**Data provided:**
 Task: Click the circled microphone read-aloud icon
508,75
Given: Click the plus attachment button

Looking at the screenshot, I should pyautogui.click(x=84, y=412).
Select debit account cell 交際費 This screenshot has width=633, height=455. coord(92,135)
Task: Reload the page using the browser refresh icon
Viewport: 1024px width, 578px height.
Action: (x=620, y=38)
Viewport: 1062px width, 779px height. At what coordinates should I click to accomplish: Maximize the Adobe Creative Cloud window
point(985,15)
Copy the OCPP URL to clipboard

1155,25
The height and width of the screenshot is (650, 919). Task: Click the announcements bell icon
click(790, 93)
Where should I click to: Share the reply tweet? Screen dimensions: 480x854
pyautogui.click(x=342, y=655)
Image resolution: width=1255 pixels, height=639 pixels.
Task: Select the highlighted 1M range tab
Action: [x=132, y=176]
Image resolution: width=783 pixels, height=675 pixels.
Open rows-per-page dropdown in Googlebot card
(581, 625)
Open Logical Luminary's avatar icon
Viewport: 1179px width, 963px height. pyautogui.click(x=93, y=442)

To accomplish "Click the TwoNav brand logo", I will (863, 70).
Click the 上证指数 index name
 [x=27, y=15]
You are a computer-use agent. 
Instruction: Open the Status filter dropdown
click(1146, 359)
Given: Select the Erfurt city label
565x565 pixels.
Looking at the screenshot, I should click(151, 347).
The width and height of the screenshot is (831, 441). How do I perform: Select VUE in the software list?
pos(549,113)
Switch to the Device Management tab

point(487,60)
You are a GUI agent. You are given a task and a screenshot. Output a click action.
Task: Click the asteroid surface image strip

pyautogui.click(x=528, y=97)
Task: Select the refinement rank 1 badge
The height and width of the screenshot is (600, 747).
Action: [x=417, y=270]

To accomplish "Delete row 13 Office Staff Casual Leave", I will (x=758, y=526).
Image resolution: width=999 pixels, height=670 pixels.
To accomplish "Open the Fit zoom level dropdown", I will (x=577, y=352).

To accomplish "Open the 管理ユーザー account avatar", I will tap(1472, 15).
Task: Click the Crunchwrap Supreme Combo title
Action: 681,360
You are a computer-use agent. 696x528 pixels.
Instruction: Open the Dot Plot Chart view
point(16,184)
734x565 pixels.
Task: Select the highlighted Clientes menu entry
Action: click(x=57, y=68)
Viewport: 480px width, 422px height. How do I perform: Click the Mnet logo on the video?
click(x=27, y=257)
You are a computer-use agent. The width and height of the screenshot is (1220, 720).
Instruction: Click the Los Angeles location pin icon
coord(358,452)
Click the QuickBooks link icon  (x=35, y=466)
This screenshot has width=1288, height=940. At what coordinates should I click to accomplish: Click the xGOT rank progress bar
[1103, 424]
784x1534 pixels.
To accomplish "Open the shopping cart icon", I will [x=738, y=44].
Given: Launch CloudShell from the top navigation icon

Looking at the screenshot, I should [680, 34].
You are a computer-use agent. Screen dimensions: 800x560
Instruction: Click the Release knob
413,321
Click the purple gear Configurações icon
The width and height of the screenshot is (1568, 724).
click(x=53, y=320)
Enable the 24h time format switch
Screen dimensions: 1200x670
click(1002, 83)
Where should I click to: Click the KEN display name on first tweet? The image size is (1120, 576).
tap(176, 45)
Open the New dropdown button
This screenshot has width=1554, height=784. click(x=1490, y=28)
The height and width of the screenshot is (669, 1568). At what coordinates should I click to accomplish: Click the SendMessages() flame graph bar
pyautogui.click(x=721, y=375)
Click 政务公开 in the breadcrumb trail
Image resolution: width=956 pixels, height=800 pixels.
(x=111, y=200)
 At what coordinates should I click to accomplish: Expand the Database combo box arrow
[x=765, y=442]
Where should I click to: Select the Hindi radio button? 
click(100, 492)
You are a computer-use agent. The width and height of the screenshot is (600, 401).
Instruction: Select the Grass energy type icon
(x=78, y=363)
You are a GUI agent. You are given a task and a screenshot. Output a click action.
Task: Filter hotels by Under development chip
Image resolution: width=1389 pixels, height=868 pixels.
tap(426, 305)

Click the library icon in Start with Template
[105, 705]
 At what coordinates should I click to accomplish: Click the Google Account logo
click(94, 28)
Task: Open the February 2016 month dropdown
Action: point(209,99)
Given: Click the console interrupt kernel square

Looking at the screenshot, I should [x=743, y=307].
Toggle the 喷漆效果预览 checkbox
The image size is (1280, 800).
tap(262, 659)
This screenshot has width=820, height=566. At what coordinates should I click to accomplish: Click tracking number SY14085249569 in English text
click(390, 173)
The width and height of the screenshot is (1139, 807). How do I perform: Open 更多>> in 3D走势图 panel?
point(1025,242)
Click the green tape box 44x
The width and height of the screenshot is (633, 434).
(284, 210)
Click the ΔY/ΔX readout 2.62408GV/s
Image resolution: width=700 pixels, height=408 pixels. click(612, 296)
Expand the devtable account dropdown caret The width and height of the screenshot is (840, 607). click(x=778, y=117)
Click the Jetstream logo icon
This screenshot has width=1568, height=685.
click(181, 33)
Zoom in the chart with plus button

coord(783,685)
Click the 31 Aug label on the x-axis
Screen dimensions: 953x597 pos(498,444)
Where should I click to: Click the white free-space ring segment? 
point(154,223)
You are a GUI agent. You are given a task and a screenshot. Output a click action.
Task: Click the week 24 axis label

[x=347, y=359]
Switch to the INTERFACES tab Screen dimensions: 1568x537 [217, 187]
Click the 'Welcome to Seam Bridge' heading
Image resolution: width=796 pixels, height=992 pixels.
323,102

**Task objective:**
Above are some records. Print them all exactly.

**Written solution:**
 Task: Click the circled microphone read-aloud icon
508,75
Given: Click the plus attachment button

Looking at the screenshot, I should pyautogui.click(x=84, y=412).
Select debit account cell 交際費 This screenshot has width=633, height=455. coord(92,135)
Task: Reload the page using the browser refresh icon
Viewport: 1024px width, 578px height.
Action: (x=620, y=38)
Viewport: 1062px width, 779px height. At what coordinates should I click to accomplish: Maximize the Adobe Creative Cloud window
point(985,15)
Copy the OCPP URL to clipboard

1155,25
The height and width of the screenshot is (650, 919). Task: Click the announcements bell icon
click(790, 93)
Where should I click to: Share the reply tweet? Screen dimensions: 480x854
pyautogui.click(x=342, y=655)
Image resolution: width=1255 pixels, height=639 pixels.
Task: Select the highlighted 1M range tab
Action: [x=132, y=176]
Image resolution: width=783 pixels, height=675 pixels.
Open rows-per-page dropdown in Googlebot card
(581, 625)
Open Logical Luminary's avatar icon
Viewport: 1179px width, 963px height. pyautogui.click(x=93, y=442)

To accomplish "Click the TwoNav brand logo", I will (863, 70).
Click the 上证指数 index name
 [x=27, y=15]
You are a computer-use agent. 
Instruction: Open the Status filter dropdown
click(1146, 359)
Given: Select the Erfurt city label
565x565 pixels.
Looking at the screenshot, I should click(151, 347).
The width and height of the screenshot is (831, 441). How do I perform: Select VUE in the software list?
pos(549,113)
Switch to the Device Management tab

point(487,60)
You are a GUI agent. You are given a task and a screenshot. Output a click action.
Task: Click the asteroid surface image strip

pyautogui.click(x=528, y=97)
Task: Select the refinement rank 1 badge
The height and width of the screenshot is (600, 747).
Action: [x=417, y=270]

To accomplish "Delete row 13 Office Staff Casual Leave", I will (x=758, y=526).
Image resolution: width=999 pixels, height=670 pixels.
To accomplish "Open the Fit zoom level dropdown", I will (x=577, y=352).

To accomplish "Open the 管理ユーザー account avatar", I will tap(1472, 15).
Task: Click the Crunchwrap Supreme Combo title
Action: 681,360
You are a computer-use agent. 696x528 pixels.
Instruction: Open the Dot Plot Chart view
point(16,184)
734x565 pixels.
Task: Select the highlighted Clientes menu entry
Action: click(x=57, y=68)
Viewport: 480px width, 422px height. How do I perform: Click the Mnet logo on the video?
click(x=27, y=257)
You are a computer-use agent. The width and height of the screenshot is (1220, 720).
Instruction: Click the Los Angeles location pin icon
coord(358,452)
Click the QuickBooks link icon  (x=35, y=466)
This screenshot has width=1288, height=940. At what coordinates should I click to accomplish: Click the xGOT rank progress bar
[1103, 424]
784x1534 pixels.
To accomplish "Open the shopping cart icon", I will [x=738, y=44].
Given: Launch CloudShell from the top navigation icon

Looking at the screenshot, I should [680, 34].
You are a computer-use agent. Screen dimensions: 800x560
Instruction: Click the Release knob
413,321
Click the purple gear Configurações icon
The width and height of the screenshot is (1568, 724).
click(x=53, y=320)
Enable the 24h time format switch
Screen dimensions: 1200x670
click(1002, 83)
Where should I click to: Click the KEN display name on first tweet? The image size is (1120, 576).
tap(176, 45)
Open the New dropdown button
This screenshot has width=1554, height=784. click(x=1490, y=28)
The height and width of the screenshot is (669, 1568). At what coordinates should I click to accomplish: Click the SendMessages() flame graph bar
pyautogui.click(x=721, y=375)
Click 政务公开 in the breadcrumb trail
Image resolution: width=956 pixels, height=800 pixels.
(x=111, y=200)
 At what coordinates should I click to accomplish: Expand the Database combo box arrow
[x=765, y=442]
Where should I click to: Select the Hindi radio button? 
click(100, 492)
You are a computer-use agent. The width and height of the screenshot is (600, 401).
Instruction: Select the Grass energy type icon
(x=78, y=363)
You are a GUI agent. You are given a task and a screenshot. Output a click action.
Task: Filter hotels by Under development chip
Image resolution: width=1389 pixels, height=868 pixels.
tap(426, 305)

Click the library icon in Start with Template
[105, 705]
 At what coordinates should I click to accomplish: Click the Google Account logo
click(94, 28)
Task: Open the February 2016 month dropdown
Action: point(209,99)
Given: Click the console interrupt kernel square

Looking at the screenshot, I should [x=743, y=307].
Toggle the 喷漆效果预览 checkbox
The image size is (1280, 800).
tap(262, 659)
This screenshot has width=820, height=566. At what coordinates should I click to accomplish: Click tracking number SY14085249569 in English text
click(390, 173)
The width and height of the screenshot is (1139, 807). How do I perform: Open 更多>> in 3D走势图 panel?
point(1025,242)
Click the green tape box 44x
The width and height of the screenshot is (633, 434).
(284, 210)
Click the ΔY/ΔX readout 2.62408GV/s
Image resolution: width=700 pixels, height=408 pixels. click(612, 296)
Expand the devtable account dropdown caret The width and height of the screenshot is (840, 607). click(x=778, y=117)
Click the Jetstream logo icon
This screenshot has width=1568, height=685.
click(181, 33)
Zoom in the chart with plus button

coord(783,685)
Click the 31 Aug label on the x-axis
Screen dimensions: 953x597 pos(498,444)
Where should I click to: Click the white free-space ring segment? 
point(154,223)
You are a GUI agent. You are given a task and a screenshot. Output a click action.
Task: Click the week 24 axis label

[x=347, y=359]
Switch to the INTERFACES tab Screen dimensions: 1568x537 [217, 187]
Click the 'Welcome to Seam Bridge' heading
Image resolution: width=796 pixels, height=992 pixels.
323,102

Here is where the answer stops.